There’s a great treat in store for theatrelovers, the late-fifteenth century Morality play, “Everyman”, Live from London’s National Theatre; one of the oldest plays in English drama, it’s rarely performed nowadays. So, given the excellent standards we have come to expect from The ‘National’, in the past few years at the SGC, and in my own case, over many decades now, it’s a rare opportunity for those who love the theatre to see one of the great seminal plays in our theatre.
In the NT production, Everyman is played by Chiwetel Ejiofor, who first came to international prominence in the marvellous 2013 film, “12 Years a Slave”. Ejiofor, who played the slave, Solomon Northrop, was nominated for an Oscar and won a Bafta award for his role in that film; I thought it a superb film and Ejiofor was simply magnificent as the slave in a real-life story of Northrop, a freeman, who was sold in Washington D.C. and spent 12 years in slavery in Louisiana. I look forward eagerly to seeing Ejiofor in the role of Everyman in this live screening.

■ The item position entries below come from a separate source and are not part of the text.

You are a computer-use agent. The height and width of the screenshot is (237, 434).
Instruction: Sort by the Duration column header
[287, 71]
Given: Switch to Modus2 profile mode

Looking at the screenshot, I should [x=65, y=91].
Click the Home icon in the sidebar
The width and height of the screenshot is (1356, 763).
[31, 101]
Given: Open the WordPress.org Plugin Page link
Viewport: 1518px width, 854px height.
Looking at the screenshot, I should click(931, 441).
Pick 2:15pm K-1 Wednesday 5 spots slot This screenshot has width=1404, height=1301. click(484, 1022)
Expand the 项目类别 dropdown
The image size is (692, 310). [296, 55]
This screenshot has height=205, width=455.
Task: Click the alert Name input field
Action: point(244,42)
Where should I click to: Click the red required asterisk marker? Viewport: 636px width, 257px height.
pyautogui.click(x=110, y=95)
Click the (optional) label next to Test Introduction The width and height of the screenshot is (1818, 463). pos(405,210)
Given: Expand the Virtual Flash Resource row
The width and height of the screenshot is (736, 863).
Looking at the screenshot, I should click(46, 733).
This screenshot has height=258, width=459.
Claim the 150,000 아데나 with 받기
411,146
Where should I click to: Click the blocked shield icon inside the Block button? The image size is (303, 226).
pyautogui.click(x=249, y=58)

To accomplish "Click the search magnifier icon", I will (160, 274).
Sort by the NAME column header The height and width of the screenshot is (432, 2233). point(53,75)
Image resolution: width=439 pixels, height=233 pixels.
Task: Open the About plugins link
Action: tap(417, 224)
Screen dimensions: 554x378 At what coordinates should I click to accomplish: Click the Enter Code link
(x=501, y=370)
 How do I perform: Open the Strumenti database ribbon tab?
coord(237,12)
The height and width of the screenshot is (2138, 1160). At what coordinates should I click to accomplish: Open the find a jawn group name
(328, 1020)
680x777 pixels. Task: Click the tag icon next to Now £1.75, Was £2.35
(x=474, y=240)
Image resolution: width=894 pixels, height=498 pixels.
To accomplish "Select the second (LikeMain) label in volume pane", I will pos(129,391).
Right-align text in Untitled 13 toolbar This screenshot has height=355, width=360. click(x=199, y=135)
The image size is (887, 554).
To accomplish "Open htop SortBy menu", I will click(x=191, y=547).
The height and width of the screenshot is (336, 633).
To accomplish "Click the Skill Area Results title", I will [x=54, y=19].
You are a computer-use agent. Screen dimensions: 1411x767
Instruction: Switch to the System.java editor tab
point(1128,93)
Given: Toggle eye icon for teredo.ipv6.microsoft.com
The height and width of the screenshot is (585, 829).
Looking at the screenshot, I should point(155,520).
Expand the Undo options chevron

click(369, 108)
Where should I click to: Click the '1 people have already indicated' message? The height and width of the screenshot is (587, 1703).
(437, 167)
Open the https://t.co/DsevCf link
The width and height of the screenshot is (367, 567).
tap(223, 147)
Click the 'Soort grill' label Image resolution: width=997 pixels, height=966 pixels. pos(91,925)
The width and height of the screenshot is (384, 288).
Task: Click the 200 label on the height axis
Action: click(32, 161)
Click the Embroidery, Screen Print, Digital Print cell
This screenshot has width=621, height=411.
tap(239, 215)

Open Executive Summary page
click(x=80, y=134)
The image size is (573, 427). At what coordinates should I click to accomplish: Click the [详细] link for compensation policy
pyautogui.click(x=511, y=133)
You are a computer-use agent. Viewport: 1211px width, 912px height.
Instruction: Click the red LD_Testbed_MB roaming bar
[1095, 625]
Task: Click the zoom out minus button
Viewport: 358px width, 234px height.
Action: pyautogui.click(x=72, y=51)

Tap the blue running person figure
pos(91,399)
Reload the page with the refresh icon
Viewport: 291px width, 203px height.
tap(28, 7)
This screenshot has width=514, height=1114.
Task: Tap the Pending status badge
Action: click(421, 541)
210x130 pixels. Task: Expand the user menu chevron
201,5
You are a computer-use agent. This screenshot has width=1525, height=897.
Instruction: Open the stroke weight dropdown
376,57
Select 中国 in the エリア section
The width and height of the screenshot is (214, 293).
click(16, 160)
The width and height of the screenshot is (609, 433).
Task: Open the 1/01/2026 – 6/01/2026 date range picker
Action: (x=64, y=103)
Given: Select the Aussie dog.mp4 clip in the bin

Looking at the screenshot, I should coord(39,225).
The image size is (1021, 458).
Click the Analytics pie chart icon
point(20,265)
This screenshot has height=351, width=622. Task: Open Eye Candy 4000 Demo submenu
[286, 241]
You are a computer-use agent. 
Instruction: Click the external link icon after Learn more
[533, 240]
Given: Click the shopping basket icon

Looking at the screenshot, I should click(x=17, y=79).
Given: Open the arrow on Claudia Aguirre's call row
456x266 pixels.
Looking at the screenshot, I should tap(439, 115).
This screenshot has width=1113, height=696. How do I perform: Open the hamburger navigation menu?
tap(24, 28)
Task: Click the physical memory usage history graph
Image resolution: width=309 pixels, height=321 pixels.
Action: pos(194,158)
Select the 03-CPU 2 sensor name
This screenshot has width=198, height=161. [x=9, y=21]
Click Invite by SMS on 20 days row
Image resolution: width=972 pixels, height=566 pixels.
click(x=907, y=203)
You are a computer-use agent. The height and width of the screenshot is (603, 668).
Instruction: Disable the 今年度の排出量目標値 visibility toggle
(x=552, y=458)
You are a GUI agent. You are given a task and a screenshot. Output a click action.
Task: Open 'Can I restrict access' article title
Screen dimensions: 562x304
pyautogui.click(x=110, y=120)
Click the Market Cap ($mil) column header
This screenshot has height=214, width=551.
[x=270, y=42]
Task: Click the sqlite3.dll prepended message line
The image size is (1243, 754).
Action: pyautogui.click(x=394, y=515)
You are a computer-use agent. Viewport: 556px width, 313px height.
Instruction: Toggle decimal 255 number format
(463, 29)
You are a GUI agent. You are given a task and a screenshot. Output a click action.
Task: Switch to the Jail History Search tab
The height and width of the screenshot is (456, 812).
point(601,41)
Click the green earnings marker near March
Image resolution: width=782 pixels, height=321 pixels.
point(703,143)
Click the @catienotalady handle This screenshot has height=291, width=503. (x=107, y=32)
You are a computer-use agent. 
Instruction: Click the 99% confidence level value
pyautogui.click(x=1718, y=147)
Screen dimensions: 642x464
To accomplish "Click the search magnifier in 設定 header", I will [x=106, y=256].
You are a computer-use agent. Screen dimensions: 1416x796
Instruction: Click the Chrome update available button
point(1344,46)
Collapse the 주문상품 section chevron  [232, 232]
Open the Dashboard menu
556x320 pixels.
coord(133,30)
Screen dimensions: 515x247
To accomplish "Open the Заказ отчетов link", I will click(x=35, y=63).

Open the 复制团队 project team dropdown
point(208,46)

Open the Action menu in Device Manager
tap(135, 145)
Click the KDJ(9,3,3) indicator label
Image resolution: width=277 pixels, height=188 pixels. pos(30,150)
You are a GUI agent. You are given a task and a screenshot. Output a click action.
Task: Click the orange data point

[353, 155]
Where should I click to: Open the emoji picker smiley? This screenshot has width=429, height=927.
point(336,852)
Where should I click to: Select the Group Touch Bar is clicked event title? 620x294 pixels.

“Everyman”, a pre-Reformation drama (written c. 1500), is of the genre Morality Play, a dramatic allegory. The Morality Play is a dramatisation of the battle between good and evil in the human soul, of man’s search for salvation and the temptations to which he is subject on his journey through life. “Everyman”, (“The Summoning of Everyman”, it its full title), is written in Middle English. Morality plays such as “Everyman” have been a great influence on our theatre – Marlowe’s “Dr Faustus”, to cite but one.
“Everyman” is an allegorical tale in which the hero is summoned by Death. A messenger is sent to tell him that God is about to sit in judgement on his soul. When Everyman tries to get people and things from his life on earth to accompany him and plead his case before God, his Good Deeds alone go with him on that road.
“Everyman” is a play that asks probing questions of all of us about what are the really important things in our lives. Coming from the ‘National’, with a great leading actor and a great supporting cast, I believe it’s not to be missed.